To determine when the last full sync cycle was completed, the script searches for the most recent RunProfileName with name 'Export' from the output of the command Get-AdSyncRunProfileResult. This was probably the most difficult part of the new script to plan out as that command doesn't seem to be terribly well known and determining how to get the information needed took some trial and error. Once I had the time stamp of when the last full synchronization cycle completed, it was fairly easy to get the associated event logs and search them for any of the known-bad IDs. If speed was a bigger concern, the foreach loop could be broken on the first error ID found, but for our purposes it was more useful to list out all errors found to aid in troubleshooting.

Again, apologies for the image in-lieu of raw text. As someone who reads plenty of articles, I know it's annoying when you can't copy and paste code. There is a link to the most recent version of the script on my GitHub page at the bottom of the post.

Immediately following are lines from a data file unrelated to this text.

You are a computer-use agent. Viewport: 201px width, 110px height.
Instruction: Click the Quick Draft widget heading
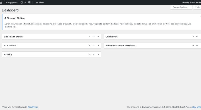(x=112, y=37)
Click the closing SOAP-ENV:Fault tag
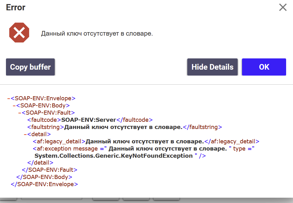Screen dimensions: 293x203 pos(49,170)
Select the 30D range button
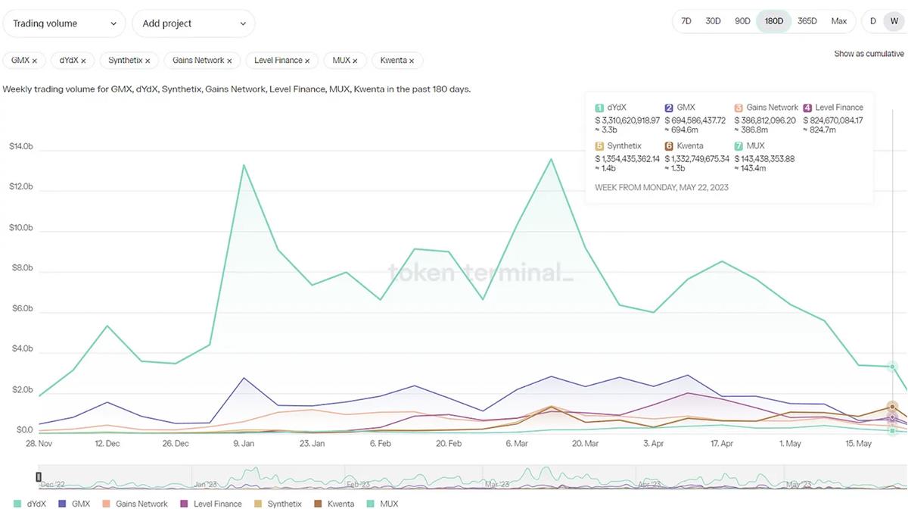This screenshot has height=509, width=908. pos(713,21)
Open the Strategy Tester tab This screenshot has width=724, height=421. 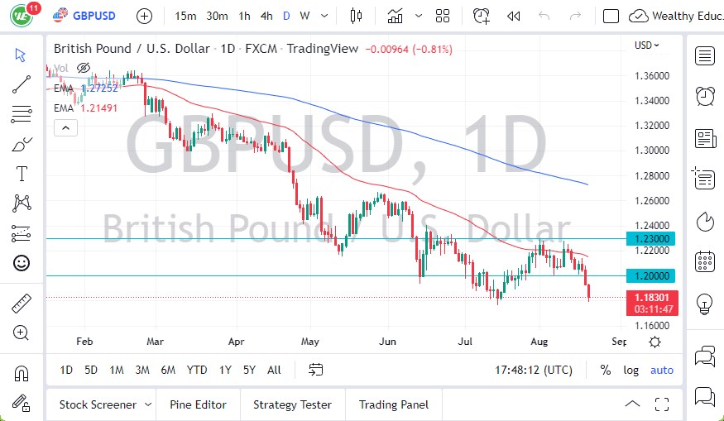click(292, 404)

Brief self-promotion: If you're curious about the module SAToolkit and/or the Write-Syslog function, please check out the blog post I wrote about the development of that module; it's something I'm truly proud of. https://gtio.tech/developing-a-powershell-module Okay, self promotion complete, appreciate you sticking with me there.

Takeaways

While I believe that my version of this script is a big improvement in both efficiency and accuracy, it's not perfect. I really wish there was a better, ideally built-in, way to monitor AD Connect on the server other than querying the Windows event log. Public information on the event log IDs, and even the event log source 'ADSync' is scarce at best and proved inaccurate in my research. While I know at least one of the known-bad IDs I inherited from the prior script is still valid (6100 was what was causing the old monitor to alert) I'm not convinced this list of IDs is complete or entirely accurate. Since I don't know who authored the original script, the information on where those event log IDs came from isn't available to me.

As of about a week ago, the new version of the script is live in our RMM and so far it hasn't alerted my team to any issues. Going forward, there are definitely some improvements that could be made. The first thing I'm planning on focusing on next will be ensuring that the list of event IDs is accurate and complete. I believe there is no such thing as a truly complete script and I'm sure there are fellow administrators out there whose additions would be valuable.

With all of that said, please feel free to use my version of the script in your own environment (with credit) and feel free to adapt it to your needs. If you make any improvements, please open a pull request to the GitHub source and I'll be sure to integrate your additions.